While the U.S. healthcare system faces real challenges, it has demonstrably better outcomes than some of the nations rated higher by the report.
- U.S. patients spend less time waiting to see a specialist, giving their underlying conditions less time to metastasize. In 2016, 27% of Americans had to wait a month or more to see a specialist; it was 39% in Australia, 52% in Sweden, and 61% in Canada and Norway.
- The U.S. system has better outcomes on cancer than the British system. “In the UK there may be up to 15,000 avoidable deaths from cancer every year in people over the age of 75 years,” reported The Lancet in July 2019. “[B]etween 2003 and 2005, cancer mortality rates in the UK were … 31% higher than in the USA among people over the age of 85 years.”
- In 2017, the British Red Cross said the UK’s National Health Service had created a “humanitarian crisis” thanks to long waits, overcrowded facilities, and understaffed offices.
- Americans spend much less time waiting in the emergency room than other nations.
- In the pre-pandemic U.S., 74% of patients spent less than an hour waiting in the emergency room for treatment, and 44% of Americans waited less than 15 minutes, according to the CDC. At the same time, Canadians waited 3.2 hours, and the UK has not met its goal of having 95% of patients admitted within four hours in years. More than 5,000 British patients had to wait more than an hour inside the ambulance before being taken inside the emergency room.
- “In all 5,449 people have lost their lives since 2016 as a direct result of waiting anywhere between six hours and 11 hours” in UK accident and emergency (A&E) departments, reported the Guardian.
- The average wait for a knee replacement is twice as long in Canada as in the U.S.

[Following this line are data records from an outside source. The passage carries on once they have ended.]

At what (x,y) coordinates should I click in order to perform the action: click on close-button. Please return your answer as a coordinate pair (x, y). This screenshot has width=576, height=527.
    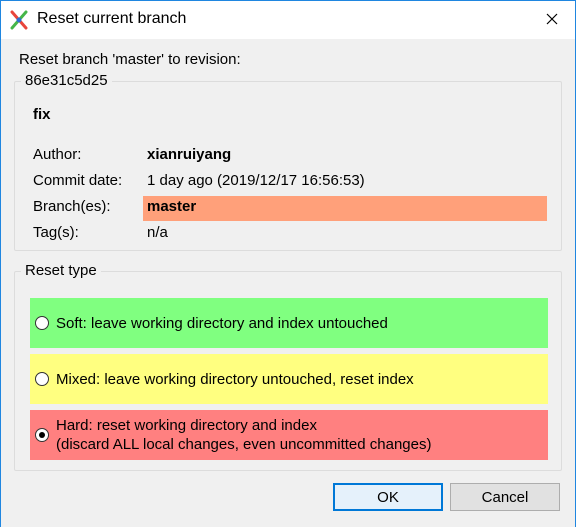
    Looking at the image, I should click on (552, 20).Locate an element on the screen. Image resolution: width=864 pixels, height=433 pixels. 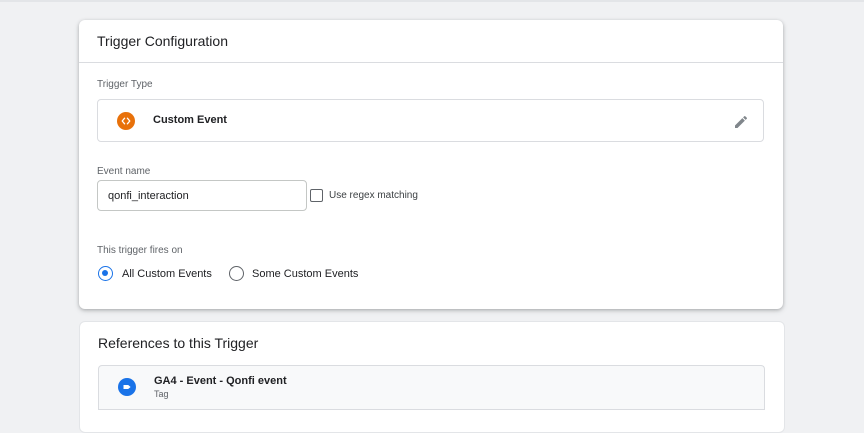
reference-divider is located at coordinates (432, 410).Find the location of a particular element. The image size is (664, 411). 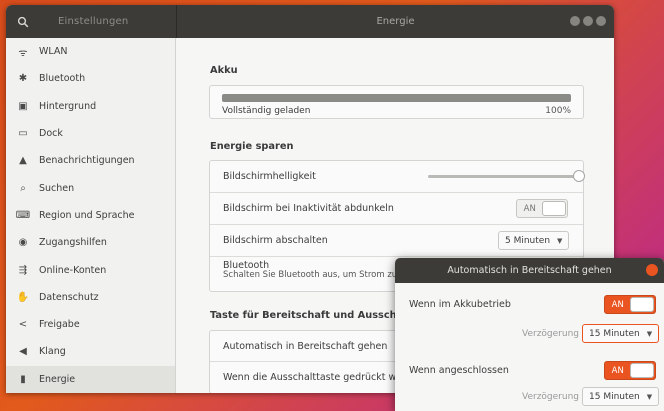

sidebar-item-label: Region und Sprache is located at coordinates (87, 215).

What about healthcare rationing?
Critics of the U.S. healthcare system often accuse it of “rationing,” as insurance companies decline to pay for certain treatments. For instance, the Commonwealth Fund report scored the U.S. worst for the number of people who said that their “[i]nsurance denied payment for medical care or did not pay as much as expected.”
While high deductibles (which have more than doubled since the passage of the Affordable Care Act) and reduced benefits cause headaches of their own, they do not compare to genuine rationing. National healthcare systems can deny treatment outright:
- The NHS denied care to infants Charlie Gard and Alfie Evans, and it fought a legal battle to prevent their parents from taking them to other healthcare providers who offered their services free of charge.
- The NHS denied treatment to cancer victims like Alexander Vinson, age 2, and Charlie Ilsey, age 12, who sought treatment elsewhere.
- If the government does not forbid them, families with the means may travel abroad for treatment (often to the U.S.), while poor families wait at home to die. (Talk about “disparities” and “inequities.”)
- An investigation by London’s Sunday Times found that the NHS kept COVID-19 hospital admissions artificially low by withholding treatment from the elderly based on an “age-based frailty score.” The NHS contests this allegation.
This denial of treatment inherent in any socialized medicine system may explain why the U.S. rated highest in the report for the number of chronically ill patients who “discussed with [a] health professional their main goals and priorities in caring for their condition,” as well as their “treatment options,” over the past year.
What’s the verdict?
The U.S. does not have the worst healthcare system of the developed world. The Commonwealth Fund report “lacks context” by skewing its results toward nations that embrace national healthcare systems.
Of course, this is not to say that America’s increasingly government-dominated healthcare sector is without its share of challenges. The U.S. has a very real problem with obesity, addiction, and suicide. But America can best focus on its real healthcare challenges without biased media coverage urging us to adopt socialized healthcare schemes that will only worsen Americans’ health.
The views expressed in this piece are the author’s own and do not necessarily represent those of The Daily Wire.